なんとかお粥を食べてもらいました。大泉さんはさすがで意識はしっかりしていました。
「き、きみは。日本はどうなったんだ?」
「まだ立て直せます。それには総理の力が必要なんです。今は焦っても仕方ありません。まずは回復を。あとで食料を追加で持ってきますから休んでいてください」
「私はここでゆっくりしてる訳にはいかないんだ。状況がわかるところへ連れて行ってくれないか?」
「総理。状況がわかるところというのは存在しません。通信は途絶えていますし、僕が知っている事しかお伝えできません」
「そうか。外はどうなっている?」
ずっとシェルターに閉じ込められてたら外は気になるよな。僕もそうだったし。
「防護服無しでは厳しいです。ここには用意されていないんですか?」
「わからない。部下はもう死んでしまった。私に食料を優先してくれたんだ」
そういうと、総理は涙ぐんだ。総理を生き残らせようとした部下がいたのか、自らを犠牲にして。その人がいたから救出が間に合った。総理の様子だとあと一日遅かったら間に合わなかった気がする。

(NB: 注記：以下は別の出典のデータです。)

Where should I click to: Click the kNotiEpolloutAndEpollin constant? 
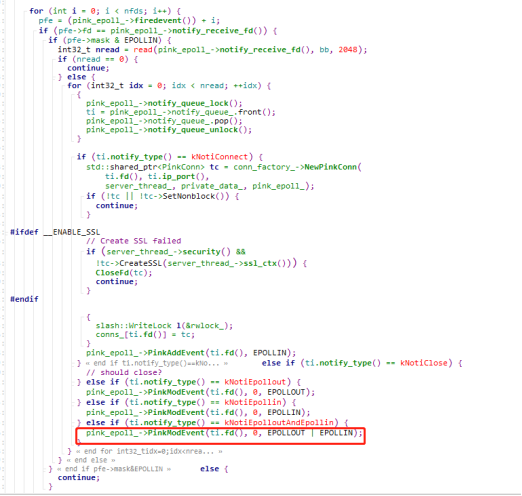click(x=279, y=423)
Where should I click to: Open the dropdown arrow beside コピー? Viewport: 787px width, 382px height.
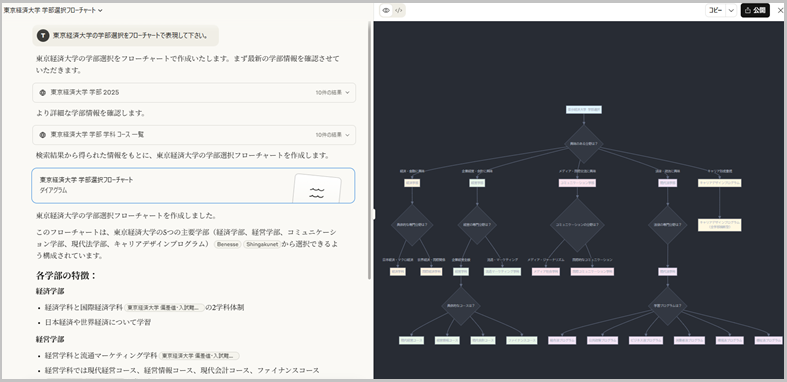(x=731, y=10)
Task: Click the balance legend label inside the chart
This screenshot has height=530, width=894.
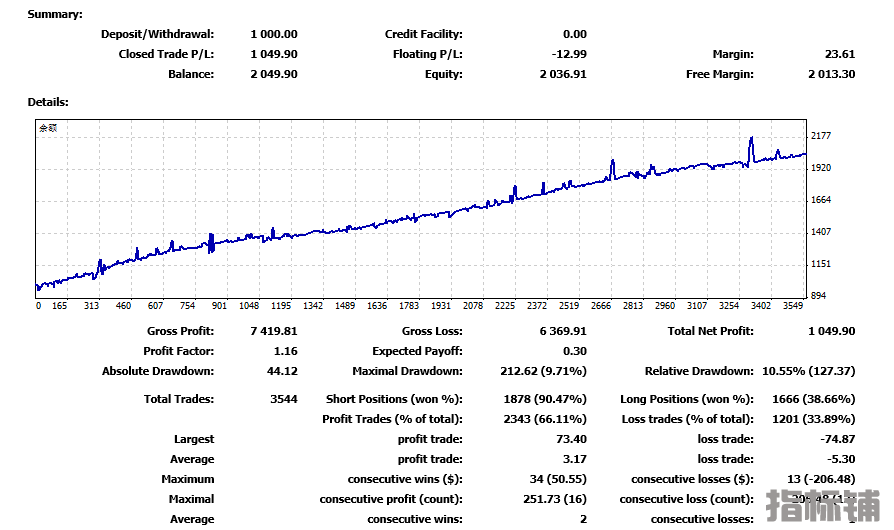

「総理、回復を優先してください。防護服は用意します。それと回復したらあるところへ移動をお願いします。そこで今後の采配をお願いしたいのです」
祥太郎は一度新宿へ戻った。舘山寺はさらに衰弱が進んでいるが、総理が生きていた事を伝えると目を輝かせた。
「神宮寺君、総理はここには来れないのか?」
「だいぶ衰弱しておられましたが、2日もすれば歩けるようになると思います。食事を摂れていなかったのです。それと長い間シェルターにいたので筋力も衰えていました。直ぐに連れてきますよ」
「総理が生きておられれば日本は大丈夫だ。あとはなんとか通信が回復すれば、総理が無事な事を国民に知らせて一致団結すれば日本は………」
「そんなに興奮しないで。総理を連れてきますからそれまでゆっくりと休んでください」
「神宮寺君、俺の身体はどうなんだ?やっぱり放射線の影響なのか?」
「はっきりはしません。医者はいませんし核ミサイルが落ちた経験も誰も持ってませんから。ただ、舘山寺さんは放射線を浴びすぎたのは事実です。それ以上の事はわかりません」
「そうか、無茶をしてしまったツケなんだな。でも、神宮寺君。俺は静岡でゆっくりとしてはいられなかったんだ。わかるかい?」
そう言うと、舘山寺は疲れたのか眠ってしまった。わかります、わかるけど。祥太郎は再び首相官邸のシェルターへ向かった。